* _TASK ITEM_
The answer must be an exact reproduction of all the entries.
(EXERCISE MATERIAL)
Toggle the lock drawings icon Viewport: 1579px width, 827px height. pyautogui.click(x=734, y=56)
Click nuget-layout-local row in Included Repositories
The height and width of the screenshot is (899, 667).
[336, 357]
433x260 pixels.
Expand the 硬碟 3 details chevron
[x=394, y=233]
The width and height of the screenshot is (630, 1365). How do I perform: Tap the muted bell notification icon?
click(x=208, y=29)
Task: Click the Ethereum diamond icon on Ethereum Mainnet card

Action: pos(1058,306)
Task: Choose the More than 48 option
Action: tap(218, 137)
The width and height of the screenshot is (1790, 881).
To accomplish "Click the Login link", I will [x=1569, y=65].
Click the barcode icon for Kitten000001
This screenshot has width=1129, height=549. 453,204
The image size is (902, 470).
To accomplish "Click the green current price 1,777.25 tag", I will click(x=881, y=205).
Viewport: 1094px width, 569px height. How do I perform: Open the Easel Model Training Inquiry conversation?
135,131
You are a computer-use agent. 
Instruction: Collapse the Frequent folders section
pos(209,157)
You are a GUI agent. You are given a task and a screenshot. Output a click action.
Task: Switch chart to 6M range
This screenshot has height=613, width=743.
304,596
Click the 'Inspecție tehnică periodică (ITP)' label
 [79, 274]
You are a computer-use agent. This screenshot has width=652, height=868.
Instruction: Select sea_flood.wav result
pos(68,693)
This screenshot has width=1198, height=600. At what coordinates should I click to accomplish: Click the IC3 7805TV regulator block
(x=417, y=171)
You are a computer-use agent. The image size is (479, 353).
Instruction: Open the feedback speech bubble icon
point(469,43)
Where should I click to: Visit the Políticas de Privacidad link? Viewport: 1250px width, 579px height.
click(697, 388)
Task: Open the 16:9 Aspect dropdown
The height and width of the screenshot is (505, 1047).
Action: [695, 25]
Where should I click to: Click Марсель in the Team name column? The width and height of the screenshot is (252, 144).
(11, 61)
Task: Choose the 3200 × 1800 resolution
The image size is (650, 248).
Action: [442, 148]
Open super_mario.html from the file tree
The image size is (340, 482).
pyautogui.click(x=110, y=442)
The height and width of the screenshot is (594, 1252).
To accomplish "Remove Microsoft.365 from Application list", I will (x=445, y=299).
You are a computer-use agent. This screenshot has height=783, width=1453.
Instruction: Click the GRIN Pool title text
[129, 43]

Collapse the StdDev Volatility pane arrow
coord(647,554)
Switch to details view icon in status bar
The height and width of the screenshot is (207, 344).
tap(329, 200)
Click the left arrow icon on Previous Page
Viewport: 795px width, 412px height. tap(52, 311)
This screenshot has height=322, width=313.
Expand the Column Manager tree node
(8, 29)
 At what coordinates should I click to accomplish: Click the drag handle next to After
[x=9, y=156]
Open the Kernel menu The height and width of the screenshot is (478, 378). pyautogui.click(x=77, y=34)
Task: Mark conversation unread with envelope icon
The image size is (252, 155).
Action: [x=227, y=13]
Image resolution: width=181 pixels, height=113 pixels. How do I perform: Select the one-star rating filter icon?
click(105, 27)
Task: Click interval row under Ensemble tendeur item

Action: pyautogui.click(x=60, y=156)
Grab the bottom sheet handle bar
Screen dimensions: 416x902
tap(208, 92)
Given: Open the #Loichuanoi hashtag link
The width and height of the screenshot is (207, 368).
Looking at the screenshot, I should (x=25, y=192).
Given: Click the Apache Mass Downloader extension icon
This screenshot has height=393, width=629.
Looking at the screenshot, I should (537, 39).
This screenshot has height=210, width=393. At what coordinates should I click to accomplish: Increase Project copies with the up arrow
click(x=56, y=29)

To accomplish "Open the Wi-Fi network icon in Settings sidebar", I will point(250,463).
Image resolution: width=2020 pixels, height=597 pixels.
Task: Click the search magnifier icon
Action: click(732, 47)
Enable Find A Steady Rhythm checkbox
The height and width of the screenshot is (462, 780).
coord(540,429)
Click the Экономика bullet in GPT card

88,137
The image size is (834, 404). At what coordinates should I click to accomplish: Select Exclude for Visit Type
(End EXERCISE MATERIAL)
* _TASK ANSWER_
Toggle the lock drawings icon Viewport: 1579px width, 827px height. pyautogui.click(x=734, y=56)
Click nuget-layout-local row in Included Repositories
The height and width of the screenshot is (899, 667).
[336, 357]
433x260 pixels.
Expand the 硬碟 3 details chevron
[x=394, y=233]
The width and height of the screenshot is (630, 1365). How do I perform: Tap the muted bell notification icon?
click(x=208, y=29)
Task: Click the Ethereum diamond icon on Ethereum Mainnet card

Action: pos(1058,306)
Task: Choose the More than 48 option
Action: tap(218, 137)
The width and height of the screenshot is (1790, 881).
To accomplish "Click the Login link", I will [x=1569, y=65].
Click the barcode icon for Kitten000001
This screenshot has width=1129, height=549. 453,204
The image size is (902, 470).
To accomplish "Click the green current price 1,777.25 tag", I will click(x=881, y=205).
Viewport: 1094px width, 569px height. How do I perform: Open the Easel Model Training Inquiry conversation?
135,131
You are a computer-use agent. 
Instruction: Collapse the Frequent folders section
pos(209,157)
You are a GUI agent. You are given a task and a screenshot. Output a click action.
Task: Switch chart to 6M range
This screenshot has height=613, width=743.
304,596
Click the 'Inspecție tehnică periodică (ITP)' label
 [79, 274]
You are a computer-use agent. This screenshot has width=652, height=868.
Instruction: Select sea_flood.wav result
pos(68,693)
This screenshot has width=1198, height=600. At what coordinates should I click to accomplish: Click the IC3 7805TV regulator block
(x=417, y=171)
You are a computer-use agent. The image size is (479, 353).
Instruction: Open the feedback speech bubble icon
point(469,43)
Where should I click to: Visit the Políticas de Privacidad link? Viewport: 1250px width, 579px height.
click(697, 388)
Task: Open the 16:9 Aspect dropdown
The height and width of the screenshot is (505, 1047).
Action: [695, 25]
Where should I click to: Click Марсель in the Team name column? The width and height of the screenshot is (252, 144).
(11, 61)
Task: Choose the 3200 × 1800 resolution
The image size is (650, 248).
Action: [442, 148]
Open super_mario.html from the file tree
The image size is (340, 482).
pyautogui.click(x=110, y=442)
The height and width of the screenshot is (594, 1252).
To accomplish "Remove Microsoft.365 from Application list", I will (x=445, y=299).
You are a computer-use agent. This screenshot has height=783, width=1453.
Instruction: Click the GRIN Pool title text
[129, 43]

Collapse the StdDev Volatility pane arrow
coord(647,554)
Switch to details view icon in status bar
The height and width of the screenshot is (207, 344).
tap(329, 200)
Click the left arrow icon on Previous Page
Viewport: 795px width, 412px height. tap(52, 311)
This screenshot has height=322, width=313.
Expand the Column Manager tree node
(8, 29)
 At what coordinates should I click to accomplish: Click the drag handle next to After
[x=9, y=156]
Open the Kernel menu The height and width of the screenshot is (478, 378). pyautogui.click(x=77, y=34)
Task: Mark conversation unread with envelope icon
The image size is (252, 155).
Action: [x=227, y=13]
Image resolution: width=181 pixels, height=113 pixels. How do I perform: Select the one-star rating filter icon?
click(105, 27)
Task: Click interval row under Ensemble tendeur item

Action: pyautogui.click(x=60, y=156)
Grab the bottom sheet handle bar
Screen dimensions: 416x902
tap(208, 92)
Given: Open the #Loichuanoi hashtag link
The width and height of the screenshot is (207, 368).
Looking at the screenshot, I should (x=25, y=192).
Given: Click the Apache Mass Downloader extension icon
This screenshot has height=393, width=629.
Looking at the screenshot, I should (537, 39).
This screenshot has height=210, width=393. At what coordinates should I click to accomplish: Increase Project copies with the up arrow
click(x=56, y=29)

To accomplish "Open the Wi-Fi network icon in Settings sidebar", I will point(250,463).
Image resolution: width=2020 pixels, height=597 pixels.
Task: Click the search magnifier icon
Action: click(732, 47)
Enable Find A Steady Rhythm checkbox
The height and width of the screenshot is (462, 780).
coord(540,429)
Click the Экономика bullet in GPT card

88,137
The image size is (834, 404). At what coordinates should I click to accomplish: Select Exclude for Visit Type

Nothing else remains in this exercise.